## Task to complete
Exactly retype the lines of the material from its first line to the line with "Open the Make print dialog icon", including both.

── Source material

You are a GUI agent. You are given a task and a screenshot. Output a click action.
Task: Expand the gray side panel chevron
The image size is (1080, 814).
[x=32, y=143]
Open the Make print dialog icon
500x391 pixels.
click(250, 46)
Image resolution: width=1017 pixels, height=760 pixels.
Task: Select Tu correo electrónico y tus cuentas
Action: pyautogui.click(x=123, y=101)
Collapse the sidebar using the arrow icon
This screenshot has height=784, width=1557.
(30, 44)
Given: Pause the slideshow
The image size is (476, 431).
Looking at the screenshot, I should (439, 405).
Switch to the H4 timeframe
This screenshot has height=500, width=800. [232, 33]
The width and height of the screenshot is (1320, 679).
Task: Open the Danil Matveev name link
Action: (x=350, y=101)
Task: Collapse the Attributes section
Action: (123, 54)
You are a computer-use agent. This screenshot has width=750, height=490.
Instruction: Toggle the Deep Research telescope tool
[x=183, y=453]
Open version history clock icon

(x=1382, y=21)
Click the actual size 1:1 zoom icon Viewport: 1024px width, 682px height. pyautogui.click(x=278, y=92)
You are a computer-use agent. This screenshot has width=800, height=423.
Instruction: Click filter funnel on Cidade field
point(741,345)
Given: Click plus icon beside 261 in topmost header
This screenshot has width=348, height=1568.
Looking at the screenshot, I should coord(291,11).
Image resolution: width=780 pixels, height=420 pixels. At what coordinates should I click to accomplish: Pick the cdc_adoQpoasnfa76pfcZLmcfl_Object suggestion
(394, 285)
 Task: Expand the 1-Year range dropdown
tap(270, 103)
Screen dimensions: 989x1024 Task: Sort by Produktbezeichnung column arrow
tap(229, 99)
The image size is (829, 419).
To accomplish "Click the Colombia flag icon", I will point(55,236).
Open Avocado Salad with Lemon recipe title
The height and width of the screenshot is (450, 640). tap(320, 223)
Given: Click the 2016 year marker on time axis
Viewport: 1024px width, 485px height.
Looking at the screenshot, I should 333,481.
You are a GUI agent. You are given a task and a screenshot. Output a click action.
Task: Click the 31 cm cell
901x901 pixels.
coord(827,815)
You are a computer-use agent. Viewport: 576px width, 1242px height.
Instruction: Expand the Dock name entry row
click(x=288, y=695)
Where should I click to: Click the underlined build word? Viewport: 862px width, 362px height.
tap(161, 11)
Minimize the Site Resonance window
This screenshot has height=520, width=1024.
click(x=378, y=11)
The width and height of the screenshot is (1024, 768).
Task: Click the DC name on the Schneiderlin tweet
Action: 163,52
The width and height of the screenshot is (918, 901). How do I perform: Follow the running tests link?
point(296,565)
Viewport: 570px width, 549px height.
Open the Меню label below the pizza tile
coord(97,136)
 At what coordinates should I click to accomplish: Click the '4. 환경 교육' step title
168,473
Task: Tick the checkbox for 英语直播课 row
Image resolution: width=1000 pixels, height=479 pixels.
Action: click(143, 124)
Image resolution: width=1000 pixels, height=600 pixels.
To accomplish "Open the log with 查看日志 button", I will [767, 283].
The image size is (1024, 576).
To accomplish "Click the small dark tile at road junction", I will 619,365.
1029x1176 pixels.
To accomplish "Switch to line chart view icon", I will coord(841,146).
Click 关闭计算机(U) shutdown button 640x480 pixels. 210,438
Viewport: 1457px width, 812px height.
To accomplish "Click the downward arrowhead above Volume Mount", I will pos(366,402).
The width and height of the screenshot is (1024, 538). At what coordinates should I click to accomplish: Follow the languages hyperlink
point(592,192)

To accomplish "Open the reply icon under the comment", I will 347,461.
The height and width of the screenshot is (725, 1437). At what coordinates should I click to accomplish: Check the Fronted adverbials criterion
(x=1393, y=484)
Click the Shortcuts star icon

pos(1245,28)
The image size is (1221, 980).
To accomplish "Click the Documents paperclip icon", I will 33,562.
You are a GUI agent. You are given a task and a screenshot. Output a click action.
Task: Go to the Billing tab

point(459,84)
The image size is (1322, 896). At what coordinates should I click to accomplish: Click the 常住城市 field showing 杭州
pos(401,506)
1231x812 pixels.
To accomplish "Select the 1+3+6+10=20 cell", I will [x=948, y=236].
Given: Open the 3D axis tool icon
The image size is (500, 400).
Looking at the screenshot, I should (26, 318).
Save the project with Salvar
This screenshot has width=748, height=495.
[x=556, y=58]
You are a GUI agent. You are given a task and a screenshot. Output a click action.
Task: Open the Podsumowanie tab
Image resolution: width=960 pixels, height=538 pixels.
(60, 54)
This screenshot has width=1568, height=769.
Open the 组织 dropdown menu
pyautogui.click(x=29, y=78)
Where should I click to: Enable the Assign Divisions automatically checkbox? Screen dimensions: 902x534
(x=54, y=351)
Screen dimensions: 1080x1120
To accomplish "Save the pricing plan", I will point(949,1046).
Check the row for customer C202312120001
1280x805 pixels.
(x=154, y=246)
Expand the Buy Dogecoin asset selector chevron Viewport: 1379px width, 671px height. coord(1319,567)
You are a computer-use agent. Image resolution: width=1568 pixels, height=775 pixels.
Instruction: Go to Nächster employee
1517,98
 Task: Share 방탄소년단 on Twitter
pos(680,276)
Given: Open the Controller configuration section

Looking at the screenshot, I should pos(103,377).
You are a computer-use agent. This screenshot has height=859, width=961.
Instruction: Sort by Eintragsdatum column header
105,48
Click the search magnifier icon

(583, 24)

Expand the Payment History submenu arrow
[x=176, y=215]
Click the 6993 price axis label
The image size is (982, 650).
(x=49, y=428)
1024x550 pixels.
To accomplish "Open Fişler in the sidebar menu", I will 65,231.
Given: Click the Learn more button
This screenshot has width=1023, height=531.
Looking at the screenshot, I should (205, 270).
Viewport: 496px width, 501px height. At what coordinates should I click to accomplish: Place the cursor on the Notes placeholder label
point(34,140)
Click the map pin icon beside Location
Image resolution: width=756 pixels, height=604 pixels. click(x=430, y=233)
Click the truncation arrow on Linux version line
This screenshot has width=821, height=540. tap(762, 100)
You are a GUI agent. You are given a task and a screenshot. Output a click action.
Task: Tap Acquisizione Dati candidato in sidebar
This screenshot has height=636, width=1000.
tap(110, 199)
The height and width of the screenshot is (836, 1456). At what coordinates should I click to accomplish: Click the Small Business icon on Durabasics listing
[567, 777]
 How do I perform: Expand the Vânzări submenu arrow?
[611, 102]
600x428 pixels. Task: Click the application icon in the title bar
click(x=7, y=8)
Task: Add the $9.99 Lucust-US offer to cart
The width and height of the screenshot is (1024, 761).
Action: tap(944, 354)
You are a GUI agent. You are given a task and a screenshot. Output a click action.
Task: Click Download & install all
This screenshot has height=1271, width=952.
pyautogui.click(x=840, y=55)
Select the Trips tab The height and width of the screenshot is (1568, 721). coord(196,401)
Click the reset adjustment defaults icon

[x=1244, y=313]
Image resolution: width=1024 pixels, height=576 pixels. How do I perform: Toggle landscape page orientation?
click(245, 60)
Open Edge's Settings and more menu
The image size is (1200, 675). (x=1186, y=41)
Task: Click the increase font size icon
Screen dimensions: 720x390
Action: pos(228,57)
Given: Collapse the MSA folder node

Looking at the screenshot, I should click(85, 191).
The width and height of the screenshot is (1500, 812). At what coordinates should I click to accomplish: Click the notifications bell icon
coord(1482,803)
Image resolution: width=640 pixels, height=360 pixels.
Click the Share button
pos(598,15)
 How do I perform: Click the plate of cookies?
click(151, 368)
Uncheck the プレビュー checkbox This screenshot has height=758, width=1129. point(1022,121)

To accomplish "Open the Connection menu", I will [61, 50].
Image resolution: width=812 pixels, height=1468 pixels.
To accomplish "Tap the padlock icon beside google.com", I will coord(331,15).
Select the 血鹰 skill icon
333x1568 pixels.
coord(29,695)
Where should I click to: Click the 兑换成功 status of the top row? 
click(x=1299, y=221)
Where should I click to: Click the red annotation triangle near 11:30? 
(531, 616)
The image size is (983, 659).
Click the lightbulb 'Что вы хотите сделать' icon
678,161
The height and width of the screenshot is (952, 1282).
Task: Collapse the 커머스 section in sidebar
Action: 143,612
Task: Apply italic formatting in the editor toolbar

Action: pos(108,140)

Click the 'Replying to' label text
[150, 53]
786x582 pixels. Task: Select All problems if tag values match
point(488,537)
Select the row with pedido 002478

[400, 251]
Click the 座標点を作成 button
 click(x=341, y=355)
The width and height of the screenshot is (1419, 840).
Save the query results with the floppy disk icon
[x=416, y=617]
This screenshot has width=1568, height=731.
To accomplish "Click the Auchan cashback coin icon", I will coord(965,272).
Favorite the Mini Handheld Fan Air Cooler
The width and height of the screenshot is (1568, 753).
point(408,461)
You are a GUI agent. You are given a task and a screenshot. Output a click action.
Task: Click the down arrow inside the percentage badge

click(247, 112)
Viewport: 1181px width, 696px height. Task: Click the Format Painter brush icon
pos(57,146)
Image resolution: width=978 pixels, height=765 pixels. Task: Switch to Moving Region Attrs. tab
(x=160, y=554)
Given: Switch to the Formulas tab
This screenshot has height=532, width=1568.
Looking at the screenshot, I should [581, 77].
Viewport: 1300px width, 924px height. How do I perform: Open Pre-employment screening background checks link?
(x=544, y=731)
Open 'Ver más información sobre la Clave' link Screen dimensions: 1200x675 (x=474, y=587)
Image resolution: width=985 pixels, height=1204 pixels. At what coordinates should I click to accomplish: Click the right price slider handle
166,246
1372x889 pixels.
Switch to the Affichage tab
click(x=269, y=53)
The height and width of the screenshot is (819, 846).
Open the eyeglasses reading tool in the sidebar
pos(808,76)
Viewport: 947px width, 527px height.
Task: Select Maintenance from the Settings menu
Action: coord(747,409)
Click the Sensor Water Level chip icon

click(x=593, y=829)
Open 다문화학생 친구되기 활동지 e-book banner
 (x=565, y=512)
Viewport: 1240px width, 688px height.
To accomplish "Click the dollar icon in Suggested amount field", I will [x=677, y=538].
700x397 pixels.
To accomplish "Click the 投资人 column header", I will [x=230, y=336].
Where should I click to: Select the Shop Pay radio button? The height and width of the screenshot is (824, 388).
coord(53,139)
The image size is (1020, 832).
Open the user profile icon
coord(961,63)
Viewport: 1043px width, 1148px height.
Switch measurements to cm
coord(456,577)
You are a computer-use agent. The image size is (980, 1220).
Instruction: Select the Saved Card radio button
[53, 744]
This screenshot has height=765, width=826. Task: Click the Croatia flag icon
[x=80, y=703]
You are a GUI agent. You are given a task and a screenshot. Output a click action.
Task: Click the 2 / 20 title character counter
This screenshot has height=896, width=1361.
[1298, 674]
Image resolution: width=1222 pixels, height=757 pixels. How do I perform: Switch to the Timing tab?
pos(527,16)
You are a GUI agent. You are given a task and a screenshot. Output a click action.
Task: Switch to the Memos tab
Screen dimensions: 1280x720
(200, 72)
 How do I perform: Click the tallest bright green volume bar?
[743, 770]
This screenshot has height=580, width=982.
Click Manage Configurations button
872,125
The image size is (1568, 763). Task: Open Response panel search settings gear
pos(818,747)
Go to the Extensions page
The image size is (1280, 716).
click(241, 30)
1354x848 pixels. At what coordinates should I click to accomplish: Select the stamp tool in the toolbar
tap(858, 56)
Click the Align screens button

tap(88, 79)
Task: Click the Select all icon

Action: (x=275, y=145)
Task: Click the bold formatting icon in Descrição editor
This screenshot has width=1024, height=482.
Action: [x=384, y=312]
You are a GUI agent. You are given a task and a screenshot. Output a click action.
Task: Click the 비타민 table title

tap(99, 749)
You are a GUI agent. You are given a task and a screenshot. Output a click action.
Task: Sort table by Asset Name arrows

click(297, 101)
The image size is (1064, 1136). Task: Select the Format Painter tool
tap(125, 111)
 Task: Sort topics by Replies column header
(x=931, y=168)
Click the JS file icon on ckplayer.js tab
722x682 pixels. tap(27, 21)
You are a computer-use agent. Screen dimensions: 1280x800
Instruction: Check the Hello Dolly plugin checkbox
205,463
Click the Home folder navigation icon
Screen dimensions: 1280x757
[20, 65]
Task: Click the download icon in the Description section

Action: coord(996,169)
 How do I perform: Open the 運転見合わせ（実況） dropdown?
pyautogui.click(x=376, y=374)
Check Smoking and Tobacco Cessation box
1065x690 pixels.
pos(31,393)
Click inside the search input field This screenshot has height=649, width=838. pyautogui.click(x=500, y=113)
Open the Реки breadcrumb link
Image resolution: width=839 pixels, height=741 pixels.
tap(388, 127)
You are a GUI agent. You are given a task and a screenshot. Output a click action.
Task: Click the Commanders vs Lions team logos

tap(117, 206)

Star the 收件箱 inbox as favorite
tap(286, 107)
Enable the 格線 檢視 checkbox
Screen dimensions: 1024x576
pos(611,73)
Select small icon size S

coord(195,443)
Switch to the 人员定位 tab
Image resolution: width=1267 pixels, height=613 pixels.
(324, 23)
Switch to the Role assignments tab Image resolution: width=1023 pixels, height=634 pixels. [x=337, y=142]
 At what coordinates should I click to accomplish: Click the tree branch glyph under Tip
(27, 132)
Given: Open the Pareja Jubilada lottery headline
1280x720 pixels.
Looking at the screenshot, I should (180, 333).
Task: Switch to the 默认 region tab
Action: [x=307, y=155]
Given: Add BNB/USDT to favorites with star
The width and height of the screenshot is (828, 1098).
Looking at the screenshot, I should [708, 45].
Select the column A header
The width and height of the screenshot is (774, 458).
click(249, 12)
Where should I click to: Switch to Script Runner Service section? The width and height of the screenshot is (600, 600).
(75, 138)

────

## Result
You are a GUI agent. You are given a task and a screenshot. Output a click action.
Task: Expand the gray side panel chevron
The image size is (1080, 814).
[x=32, y=143]
Open the Make print dialog icon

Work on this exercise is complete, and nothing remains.